▶ _Exercise goal_: Copy out everything from the entry line containing "Screen dimensions: 1756x962" down to the last line of the entries, both ends included, reproducing each line verbatim.
============================================================
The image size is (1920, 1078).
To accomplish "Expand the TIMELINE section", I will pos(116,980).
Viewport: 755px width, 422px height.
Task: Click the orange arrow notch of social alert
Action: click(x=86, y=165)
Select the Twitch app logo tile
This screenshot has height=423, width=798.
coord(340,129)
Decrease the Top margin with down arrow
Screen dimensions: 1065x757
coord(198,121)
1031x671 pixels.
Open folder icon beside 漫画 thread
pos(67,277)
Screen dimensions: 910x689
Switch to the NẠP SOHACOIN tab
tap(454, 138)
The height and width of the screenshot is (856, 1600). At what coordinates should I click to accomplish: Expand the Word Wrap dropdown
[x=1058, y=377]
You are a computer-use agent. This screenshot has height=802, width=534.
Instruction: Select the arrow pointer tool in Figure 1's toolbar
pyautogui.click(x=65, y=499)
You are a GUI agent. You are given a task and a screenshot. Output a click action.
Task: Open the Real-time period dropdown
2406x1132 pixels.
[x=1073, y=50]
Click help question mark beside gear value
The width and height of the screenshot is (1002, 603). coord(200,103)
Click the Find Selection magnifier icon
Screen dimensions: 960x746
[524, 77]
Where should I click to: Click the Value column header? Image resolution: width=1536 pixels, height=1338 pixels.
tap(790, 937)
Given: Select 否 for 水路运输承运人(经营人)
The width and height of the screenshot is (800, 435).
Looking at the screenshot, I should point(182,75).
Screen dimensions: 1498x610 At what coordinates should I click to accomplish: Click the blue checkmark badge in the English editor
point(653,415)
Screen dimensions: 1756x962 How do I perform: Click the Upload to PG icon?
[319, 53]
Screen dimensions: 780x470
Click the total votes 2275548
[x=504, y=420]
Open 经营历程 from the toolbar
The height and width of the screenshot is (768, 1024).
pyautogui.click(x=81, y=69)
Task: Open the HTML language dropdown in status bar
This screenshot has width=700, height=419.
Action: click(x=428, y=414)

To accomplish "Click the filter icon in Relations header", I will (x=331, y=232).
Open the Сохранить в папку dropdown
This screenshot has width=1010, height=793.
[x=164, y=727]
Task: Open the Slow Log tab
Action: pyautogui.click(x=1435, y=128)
============================================================
▶ _Result_:
Screen dimensions: 1756x962 How do I perform: Click the Upload to PG icon?
[319, 53]
Screen dimensions: 780x470
Click the total votes 2275548
[x=504, y=420]
Open 经营历程 from the toolbar
The height and width of the screenshot is (768, 1024).
pyautogui.click(x=81, y=69)
Task: Open the HTML language dropdown in status bar
This screenshot has width=700, height=419.
Action: click(x=428, y=414)

To accomplish "Click the filter icon in Relations header", I will (x=331, y=232).
Open the Сохранить в папку dropdown
This screenshot has width=1010, height=793.
[x=164, y=727]
Task: Open the Slow Log tab
Action: pyautogui.click(x=1435, y=128)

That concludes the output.